18 Aralık 2014 Perşembe

Beşiktaş-Tottenham maçını havaalanı yollarında tabletten seyrettim. ‘İstediğin yerde seyret’ uygulamasına bir kez daha şükrederek.
Siyah - Beyazlılar ‘tipik beraberlik maçı’ şeklinde başlayan mücadelede rakibini uyutmuş ve bir de gol atarak gruptan ilk sırada çıkmayı başarmıştı.
Biz de mutlu bir şekilde bindik uçağa ve Mısır topraklarına ayak bastık. Şarm el Şeyh’te aralık ayında denize girecek ve insanların ballandırarak anlattığı resifleri, çeşit çeşit balıkları seyredecektik.
Ne var ki havaalanında bizi bir sürpriz bekliyordu. Türkiye pasaportlulara karşı Mısır polisinin tavrını henüz bilmiyorduk çünkü.
Havaalanı polisi bize zorluk çıkartmakta kararlıydı. Her gruptan rastgele iki-üç kişi seçip pasaportları incelemeye aldılar. Dolayısıyla Türkiye pasaportluların havaalanından çıkmaları saatleri buldu. Uykusuz bir gecenin ardından sabahın dördünde pek çekilir bir şey değildi bu.
Ama Ruslar, Almanlar, İtalyanlar hiç beklemeden çıkıp gittiler.
Zaten genellikle böyledir. Birileri bir şey yapar sonuçlarına tamamen farklı kişiler katlanır. Türkiye-Mısır ilişkilerinin bozulmasında bizim hiçbir suçumuz yoktu ama sorguya çekilen biz olmuştuk.
Bu arada Şarm el Şeyh havaalanında kızgınlıkla söylediğim “Mısır’a bir daha gelirsem iki olsun” sözlerimi unutturacak kadar güzeldi resifler ve türlü türlü balıklar.

‘HESAP KESME’ OLAYI DEĞİL
İstanbul’a dönünce biraz uykunun ardından merakla TV’yi açtım. Avrupa kupalarının kuraları çekiliyordu ve biliyorsunuz Beşiktaş’a o kadar takım arasından Liverpool çıktı. Hoşlanmadım çünkü bugünün Beşiktaş takımı Liverpool’a 8-0 kaybeden o günün Beşiktaş takımının yükünü sırtına alacaktı. Ayrıca birkaç kez gitmiştim Liverpool’a. Hiç yolumun düşmediği bir kentin takımını isterdim doğrusu.
Yoksa Liverpool torbadan çıkan en güçlü takım değildi.
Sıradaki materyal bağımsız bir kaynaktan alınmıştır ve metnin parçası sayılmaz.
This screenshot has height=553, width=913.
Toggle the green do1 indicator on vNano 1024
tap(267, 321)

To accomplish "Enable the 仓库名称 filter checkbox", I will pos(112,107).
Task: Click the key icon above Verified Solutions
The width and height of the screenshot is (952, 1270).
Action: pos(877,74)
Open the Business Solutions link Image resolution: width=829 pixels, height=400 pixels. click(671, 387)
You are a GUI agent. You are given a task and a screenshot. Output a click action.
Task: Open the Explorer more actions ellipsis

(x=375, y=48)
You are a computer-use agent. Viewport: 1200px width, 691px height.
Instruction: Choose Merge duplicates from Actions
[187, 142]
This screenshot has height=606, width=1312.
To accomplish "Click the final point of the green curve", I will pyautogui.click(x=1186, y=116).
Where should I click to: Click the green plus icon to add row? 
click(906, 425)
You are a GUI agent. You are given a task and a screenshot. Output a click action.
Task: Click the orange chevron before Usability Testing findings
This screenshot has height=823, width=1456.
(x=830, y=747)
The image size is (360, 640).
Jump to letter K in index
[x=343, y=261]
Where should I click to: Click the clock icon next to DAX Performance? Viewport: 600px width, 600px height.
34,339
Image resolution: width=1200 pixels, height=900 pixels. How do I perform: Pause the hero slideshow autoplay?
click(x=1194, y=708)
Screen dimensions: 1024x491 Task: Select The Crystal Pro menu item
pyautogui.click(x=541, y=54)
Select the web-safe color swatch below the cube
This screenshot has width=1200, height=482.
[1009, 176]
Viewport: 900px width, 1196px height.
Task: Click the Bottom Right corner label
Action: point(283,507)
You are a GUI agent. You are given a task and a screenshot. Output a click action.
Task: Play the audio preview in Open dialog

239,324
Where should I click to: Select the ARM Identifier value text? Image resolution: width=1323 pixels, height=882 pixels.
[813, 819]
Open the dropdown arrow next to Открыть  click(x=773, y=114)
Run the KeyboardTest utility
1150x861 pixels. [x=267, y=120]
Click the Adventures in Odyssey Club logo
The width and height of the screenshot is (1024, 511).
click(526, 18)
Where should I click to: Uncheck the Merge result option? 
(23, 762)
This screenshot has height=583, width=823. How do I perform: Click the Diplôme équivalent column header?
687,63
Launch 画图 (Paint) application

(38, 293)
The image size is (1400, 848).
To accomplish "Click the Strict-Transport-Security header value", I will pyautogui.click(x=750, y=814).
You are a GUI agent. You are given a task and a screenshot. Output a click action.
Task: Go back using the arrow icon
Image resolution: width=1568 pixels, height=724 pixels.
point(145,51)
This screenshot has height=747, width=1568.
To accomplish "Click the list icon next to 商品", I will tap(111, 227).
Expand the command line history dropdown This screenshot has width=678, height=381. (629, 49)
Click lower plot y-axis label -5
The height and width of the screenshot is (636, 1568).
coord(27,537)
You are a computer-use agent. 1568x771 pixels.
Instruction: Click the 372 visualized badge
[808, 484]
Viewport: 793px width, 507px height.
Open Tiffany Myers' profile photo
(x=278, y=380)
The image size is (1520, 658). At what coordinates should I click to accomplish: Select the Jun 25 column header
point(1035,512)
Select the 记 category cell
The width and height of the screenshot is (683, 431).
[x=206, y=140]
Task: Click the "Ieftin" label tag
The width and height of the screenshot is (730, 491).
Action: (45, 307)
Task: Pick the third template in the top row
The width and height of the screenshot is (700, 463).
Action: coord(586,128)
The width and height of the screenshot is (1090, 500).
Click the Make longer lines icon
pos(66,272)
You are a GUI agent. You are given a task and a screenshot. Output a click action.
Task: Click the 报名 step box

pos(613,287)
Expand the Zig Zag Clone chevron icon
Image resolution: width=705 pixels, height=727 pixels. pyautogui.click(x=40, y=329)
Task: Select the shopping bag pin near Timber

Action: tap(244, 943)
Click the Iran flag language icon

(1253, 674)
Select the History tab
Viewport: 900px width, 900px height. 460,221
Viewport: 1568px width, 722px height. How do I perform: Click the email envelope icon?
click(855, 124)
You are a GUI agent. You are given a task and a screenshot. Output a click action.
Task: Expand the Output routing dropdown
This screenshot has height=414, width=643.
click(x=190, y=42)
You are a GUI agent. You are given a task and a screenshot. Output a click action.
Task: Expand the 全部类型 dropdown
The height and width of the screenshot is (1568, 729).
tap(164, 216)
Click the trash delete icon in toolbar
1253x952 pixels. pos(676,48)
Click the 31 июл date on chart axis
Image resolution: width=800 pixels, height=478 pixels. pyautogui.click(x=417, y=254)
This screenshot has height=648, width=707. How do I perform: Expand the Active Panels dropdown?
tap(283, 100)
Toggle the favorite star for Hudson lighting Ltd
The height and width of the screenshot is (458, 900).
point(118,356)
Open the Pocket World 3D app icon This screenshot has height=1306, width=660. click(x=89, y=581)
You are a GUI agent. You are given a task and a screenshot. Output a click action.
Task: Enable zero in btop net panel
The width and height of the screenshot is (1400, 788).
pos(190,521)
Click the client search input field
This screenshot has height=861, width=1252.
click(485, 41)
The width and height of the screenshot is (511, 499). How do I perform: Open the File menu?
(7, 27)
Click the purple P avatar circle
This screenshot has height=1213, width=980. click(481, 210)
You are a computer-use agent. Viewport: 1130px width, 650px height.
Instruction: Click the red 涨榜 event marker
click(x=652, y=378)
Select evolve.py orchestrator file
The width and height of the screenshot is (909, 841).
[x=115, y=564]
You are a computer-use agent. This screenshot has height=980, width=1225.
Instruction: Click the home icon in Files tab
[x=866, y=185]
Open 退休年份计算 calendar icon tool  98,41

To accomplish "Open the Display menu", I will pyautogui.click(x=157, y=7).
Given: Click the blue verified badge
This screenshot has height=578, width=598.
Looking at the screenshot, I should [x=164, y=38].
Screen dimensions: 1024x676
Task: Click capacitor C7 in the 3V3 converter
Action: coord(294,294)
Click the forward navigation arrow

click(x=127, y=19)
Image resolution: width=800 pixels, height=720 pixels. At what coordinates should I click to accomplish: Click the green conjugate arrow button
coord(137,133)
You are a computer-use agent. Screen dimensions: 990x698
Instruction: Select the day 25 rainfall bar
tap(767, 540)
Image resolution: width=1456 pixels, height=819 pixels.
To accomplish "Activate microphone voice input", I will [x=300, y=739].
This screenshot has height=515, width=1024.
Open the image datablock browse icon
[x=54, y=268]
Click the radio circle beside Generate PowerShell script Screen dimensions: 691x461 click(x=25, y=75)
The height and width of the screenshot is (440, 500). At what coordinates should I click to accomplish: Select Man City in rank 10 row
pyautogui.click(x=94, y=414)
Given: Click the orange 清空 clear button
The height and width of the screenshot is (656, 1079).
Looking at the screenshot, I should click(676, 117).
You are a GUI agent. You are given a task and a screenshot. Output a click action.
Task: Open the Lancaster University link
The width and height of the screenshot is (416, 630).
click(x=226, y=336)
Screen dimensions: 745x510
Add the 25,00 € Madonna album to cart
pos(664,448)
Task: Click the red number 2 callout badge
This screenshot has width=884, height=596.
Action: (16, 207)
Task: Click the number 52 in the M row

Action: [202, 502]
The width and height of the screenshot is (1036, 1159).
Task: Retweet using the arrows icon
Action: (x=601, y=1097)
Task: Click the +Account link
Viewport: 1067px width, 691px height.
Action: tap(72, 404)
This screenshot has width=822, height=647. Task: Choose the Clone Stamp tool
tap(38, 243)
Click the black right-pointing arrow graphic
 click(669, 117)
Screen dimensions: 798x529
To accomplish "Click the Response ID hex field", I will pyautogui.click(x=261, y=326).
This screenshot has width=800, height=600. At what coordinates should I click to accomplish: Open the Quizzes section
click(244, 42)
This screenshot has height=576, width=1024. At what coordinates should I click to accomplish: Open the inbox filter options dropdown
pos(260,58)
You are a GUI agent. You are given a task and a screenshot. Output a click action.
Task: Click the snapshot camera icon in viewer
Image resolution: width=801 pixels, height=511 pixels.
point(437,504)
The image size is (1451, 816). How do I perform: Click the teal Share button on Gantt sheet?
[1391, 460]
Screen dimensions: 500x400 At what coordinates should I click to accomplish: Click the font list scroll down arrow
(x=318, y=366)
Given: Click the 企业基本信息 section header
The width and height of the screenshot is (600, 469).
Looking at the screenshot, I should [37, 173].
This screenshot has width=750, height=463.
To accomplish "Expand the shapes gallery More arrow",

Ama geçmişin yaraları vardı ve bu yaraları bugünün Beşiktaş’ının iyileştirmesi beklenirse çok yanlış olurdu.
O kâbus gibi maçta ben de Anfield’daydım. Beynim kötü anıları siliyor. Sadece Siyah - Beyazlıların goller geldikçe korktuklarını sonra da korktuklarının başlarına geldiğini hatırlıyorum ve asıl ‘bu 8-0’ ın üstüne çok gidilecek, Beşiktaş unutmak istese de başkaları unutturmayacak’ diye düşündüğümü.
Gerçekten de öyle. Skora çok takılıyoruz biz. Oysa ki her türlü skor var futbolda. Çok güçlü takımlar da farklı skorlarla yenilgi alabiliyor pekâlâ.
Bence önemli olan ağır yenilgi almak değil ondan kurtulma biçiminiz. O yenilginin altında kalırsanız yenilerine davetiye çıkarırsınız.
Bu yüzden Beşiktaş’ın her şeyden önce 8-0’ı unutması gerek. O takım başkaydı, bu takım başka. Bu bir. Eğer Beşiktaş intikam maçına çıkacaksa bu rakibe yarar. Bu da iki.

SKOR HİÇBİR ŞEY
Tam bu noktada Beşiktaş İkinci Başkanı Ahmet Nur Çebi’nin “Hesap keseceğiz” açıklaması hiç olmadı bence. Bazı taraftarların hoşuna gitmiştir tabii ama bu sözlerin futbolcuları motive edeceğini düşünüyorsa çok yanılıyor. Her şeyden önce 8-0’ın altında ezildiğinizi gösteriyorsunuz herkese.
Sonuçta skor değil nasıl oynadığın önemli. Skora bakıp bir maç kazanabilirsin belki ama şampiyonluklar için her zaman olumlu ve istikrarlı futbol oynamak gerek.
Beşiktaş Avrupa Ligi’ni kazanacak gizli güce sahip şu anda. Liverpool maçları da bu hedefe giderken geçilmesi gereken bir durak sadece.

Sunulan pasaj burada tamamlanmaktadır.